Iranians will go to the polls on February 26 to elect members of the 290-seat parliament and the 88-seat Assembly of Experts, notes Council on Foreign Relations analyst Ray Takeyh. A parliament that will continue to be dominated by hardliners is thought to be an obstacle to President Hassan Rouhani’s reforms. Elections to the Assembly of Experts will be closely watched because the body will likely select a successor to the supreme leader, Ali Khamenei.
Yet a closer look at both institutions reveals that neither election will be as meaningful as they are often portrayed in the international press, he writes for The Atlantic:
The dichotomy often made by foreign observers of an Iranian polity divided between hardliners and reformers is an oversimplification. Rouhani has never been part of the reform faction as the term is properly understood in its Iranian context. The reform movement evolved in the early 1990s by calling for accountability and pluralism. The descendants of that movement were the participants in the Green Revolution of 2009, which was brutally repressed with Rouhani’s blessing. (He served in the Supreme National Security Council at the time.) Since the purges of 2009, Iranian politics have been reduced to a coalition of hardliners and centrists who agree far more than they disagree.
“But it is unclear whether there is an appetite for a protest vote in the forthcoming elections, in part due to the large number of candidates who have been disqualified but also because voters are not seeing the economic boost they expected in the wake of the nuclear deal,” the FT’s Monavar Khalaj reports from Tehran. “If sentiment does not change in the coming days, hardliners, whose supporters are more organized, stand a better chance of winning.”
The Qom-based clergy, once central to Iran’s Islamic revolution, has seen its influence eroded by the emergence of new power centres, notably the Revolutionary Guards [right], the dominant military, ideological and economic force, the FT adds:
The clergy’s financial independence has been affected by its increasing reliance on central government funding. The clerics are concerned that the continuation of economic woes — inflation stands at 13 per cent and youth unemployment at 25 per cent — could harm the country’s religion.

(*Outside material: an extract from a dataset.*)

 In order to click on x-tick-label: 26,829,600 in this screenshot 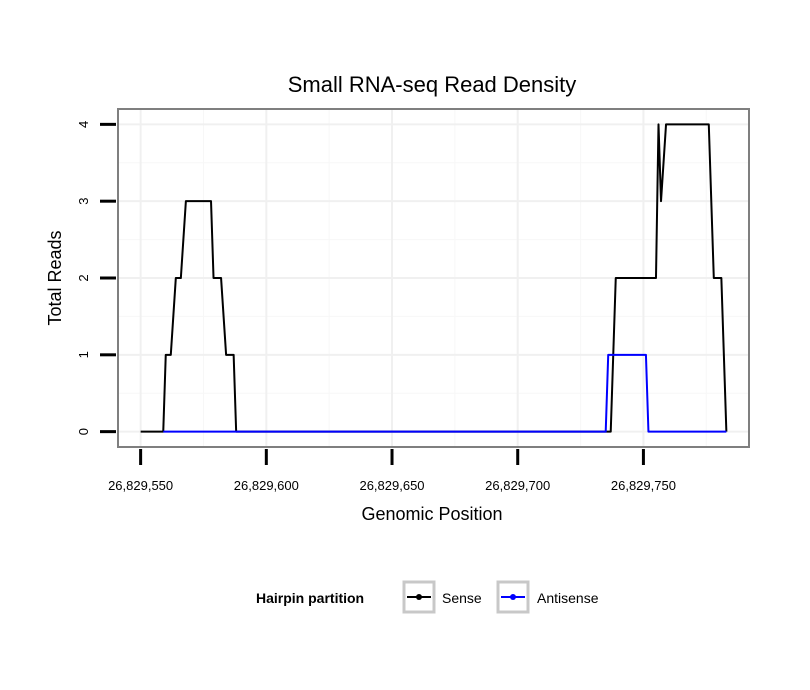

“When people have economic problems, they give fewer donations to senior clerics and ask for more financial help, while the clergy can contribute less to the poor and loses influence,” says Abolfazl Mousavian, a reform-minded cleric and professor of Islamic governance at Qom’s Mofid University. “The clergy are also concerned that economic woes are affecting people’s piety and faith in Islam.”
Weaker clergy
“The clergy has weakened over years but is still the strongest and most sophisticated institution [and is] able to prevent the country from falling into a crisis,” says Hossein Marashi, a senior reformist politician. “They [clerics] are now sitting in the shade observing developments in the light and will intervene when it rains [when Ayatollah Khamenei dies].”
The pragmatists’ inability to succeed legislatively will likely frustrate reform-minded citizens, who will voice their discontent with their representatives, namely President Rouhani, in the next election, notes Saeid Golkar, a visiting fellow for Iran policy at The Chicago Council on Global Affairs and an adjunct professor at Northwestern University.
This is the process that allowed Mahmoud Ahmadinejad, a hardline loyalist to the Islamic Revolution and the Supreme Leader, to succeed President Khatami in 2005, and it will all but assure that the hardliner policies will remain unchanged, he writes for the National Interest:
As it stands, the true nature of the Iranian government, in relation to both the international community and its internal affairs, is unlikely to change anytime soon. The hardliner regime’s propensity for normalization with select members of the international community is meaningless without sincere normalization with the United States and the West, and elections will continue to be manipulated in favor of hardliners at the expense of pragmatists and reformists. Neither normalization nor democratization in Iran are likely to occur soon, and those suggesting otherwise are victims of wishful thinking.
Despite the challenges, reformists and moderates are determined to keep their voice alive, the FT adds.
“Disqualifications have definitely had a negative impact [by discouraging voters] . . . but [reformist] political forces are making up for it through newspapers and social networks such as Telegram,” said Behrouz Haghpanah, an Isfahan-based reform-oriented activist.
As Iran enters its first election cycle since the advent of the nuclear deal, what is striking is how little either the Assembly of Experts or the parliament will affect national affairs, notes the CFR’s Takeyh:
A conservative parliament will prove cantankerous, but, under the steady hand of Larijani, a largely compliant body. And the Assembly of Experts’ mostly octogenarian clerics will meet occasionally to play a mostly ceremonial role. The Islamic Republic’s most crucial political maneuvers will continue to be managed by a cast of few—including Khamenei, Larijani, and Rouhani—as opposed to the elected institutions of government.